To pay for the deal, MBSB will issue 1.05 billion new MBSB shares at an issue price of RM0.9652 to PNB. Accordingly, this will give PNB a 12.78% stake in MBSB. Meanwhile, MBSB’s other stakeholder, the Employees Provident Fund (EPF), will see its stake diluted from the existing 65.87% to 57.45%.
Once the deal is through, MIDF will become a wholly-owned subsidiary of MBSB, resulting in the establishment of an enlarged banking group that can service a wider customer base that extends beyond MBSB Bank’s and MIDF’s existing pool of customers.
The expanded network and complementary businesses from the enlarged group will also put it in a position to build a more diversified and sustainable businesses with profitable growth moving forward. Among other segments, MBSB will offer tailored services in consumer banking, commercial and SME banking, development finance, corporate banking, as well as investment banking and asset management.

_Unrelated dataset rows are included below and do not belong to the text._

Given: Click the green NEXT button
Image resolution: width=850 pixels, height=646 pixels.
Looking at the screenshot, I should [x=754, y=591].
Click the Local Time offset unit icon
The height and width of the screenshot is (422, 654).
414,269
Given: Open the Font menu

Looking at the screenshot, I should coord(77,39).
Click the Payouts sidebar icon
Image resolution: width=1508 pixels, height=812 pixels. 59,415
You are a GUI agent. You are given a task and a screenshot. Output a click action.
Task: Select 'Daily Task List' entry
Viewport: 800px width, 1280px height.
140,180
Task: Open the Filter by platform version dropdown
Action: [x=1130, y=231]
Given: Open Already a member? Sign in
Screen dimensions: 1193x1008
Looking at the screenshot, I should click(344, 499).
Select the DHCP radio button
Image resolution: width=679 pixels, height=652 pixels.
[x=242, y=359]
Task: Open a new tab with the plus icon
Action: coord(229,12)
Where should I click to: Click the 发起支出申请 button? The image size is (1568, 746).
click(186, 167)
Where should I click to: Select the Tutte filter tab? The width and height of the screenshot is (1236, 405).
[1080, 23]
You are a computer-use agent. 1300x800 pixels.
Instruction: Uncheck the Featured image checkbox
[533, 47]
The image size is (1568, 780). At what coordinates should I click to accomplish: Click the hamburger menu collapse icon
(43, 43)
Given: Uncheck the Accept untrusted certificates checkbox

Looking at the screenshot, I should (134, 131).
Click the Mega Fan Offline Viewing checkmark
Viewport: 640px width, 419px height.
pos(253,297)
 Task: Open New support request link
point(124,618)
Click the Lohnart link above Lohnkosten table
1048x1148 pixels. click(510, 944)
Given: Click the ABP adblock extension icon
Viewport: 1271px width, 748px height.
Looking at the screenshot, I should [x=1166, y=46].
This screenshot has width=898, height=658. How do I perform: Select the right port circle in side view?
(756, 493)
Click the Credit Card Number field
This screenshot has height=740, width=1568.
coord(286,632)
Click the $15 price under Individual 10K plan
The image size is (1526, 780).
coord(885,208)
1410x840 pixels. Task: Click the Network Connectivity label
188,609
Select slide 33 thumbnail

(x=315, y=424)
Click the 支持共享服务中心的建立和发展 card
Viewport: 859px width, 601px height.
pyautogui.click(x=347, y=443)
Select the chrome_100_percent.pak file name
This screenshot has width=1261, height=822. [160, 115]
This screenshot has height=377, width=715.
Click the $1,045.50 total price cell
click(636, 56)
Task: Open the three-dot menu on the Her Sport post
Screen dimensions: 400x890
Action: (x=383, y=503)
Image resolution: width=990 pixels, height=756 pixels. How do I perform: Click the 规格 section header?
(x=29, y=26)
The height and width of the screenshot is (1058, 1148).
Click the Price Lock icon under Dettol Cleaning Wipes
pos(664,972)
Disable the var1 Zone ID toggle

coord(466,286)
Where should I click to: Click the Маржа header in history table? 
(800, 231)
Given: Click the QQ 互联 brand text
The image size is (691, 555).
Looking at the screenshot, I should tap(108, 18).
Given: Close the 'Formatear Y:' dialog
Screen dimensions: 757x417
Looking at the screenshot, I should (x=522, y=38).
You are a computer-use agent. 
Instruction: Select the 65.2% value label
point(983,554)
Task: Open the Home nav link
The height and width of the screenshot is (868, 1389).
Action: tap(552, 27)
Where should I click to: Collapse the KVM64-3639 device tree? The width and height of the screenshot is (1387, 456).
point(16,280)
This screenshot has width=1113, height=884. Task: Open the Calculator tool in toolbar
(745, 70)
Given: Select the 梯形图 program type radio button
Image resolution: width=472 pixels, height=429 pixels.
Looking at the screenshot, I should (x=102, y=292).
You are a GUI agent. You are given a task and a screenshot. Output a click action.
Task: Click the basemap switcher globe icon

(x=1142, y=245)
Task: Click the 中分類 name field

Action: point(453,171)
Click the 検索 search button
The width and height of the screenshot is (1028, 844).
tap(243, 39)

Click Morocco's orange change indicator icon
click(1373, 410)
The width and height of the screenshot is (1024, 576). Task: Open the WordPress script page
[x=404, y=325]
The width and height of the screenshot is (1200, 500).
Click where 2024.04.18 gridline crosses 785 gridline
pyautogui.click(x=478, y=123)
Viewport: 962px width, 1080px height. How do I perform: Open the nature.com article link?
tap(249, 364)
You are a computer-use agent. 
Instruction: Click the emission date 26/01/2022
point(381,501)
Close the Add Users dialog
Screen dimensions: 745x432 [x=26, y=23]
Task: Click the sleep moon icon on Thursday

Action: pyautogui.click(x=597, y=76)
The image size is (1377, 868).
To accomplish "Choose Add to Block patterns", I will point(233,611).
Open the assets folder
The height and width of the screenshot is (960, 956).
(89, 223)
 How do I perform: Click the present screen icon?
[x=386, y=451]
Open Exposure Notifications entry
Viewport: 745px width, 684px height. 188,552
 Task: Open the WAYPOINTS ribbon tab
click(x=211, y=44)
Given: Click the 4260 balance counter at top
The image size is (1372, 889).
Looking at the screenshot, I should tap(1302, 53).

“The potential synergies between MBSB Bank and MIDF would enable the enlarged group to serve a wider group of customers through tailored financing, structuring, and advisory solutions. Our combined strength and expertise put us in a better position to support the business needs and growth of consumer and corporate clients,” said the group chief executive officer of MBSB, Datuk Nor Azam bin M. Taib.
MBSB further said that it looks forward to a transformational change under the stewardship of an experienced management team. It expects to table the proposed acquisition for shareholders’ consideration by August 2023.
For context, MIDF had also previously been pursued by Al Rajhi Bank for a merger with the latter’s subsidiary, Al Rajhi Banking & Investment Corp (M) Bhd – back in 2019. However, the proposal fell through in 2020 after both parties were unable to overcome disagreements over the shariah law that should be implemented (either Malaysian or Saudi shariah law).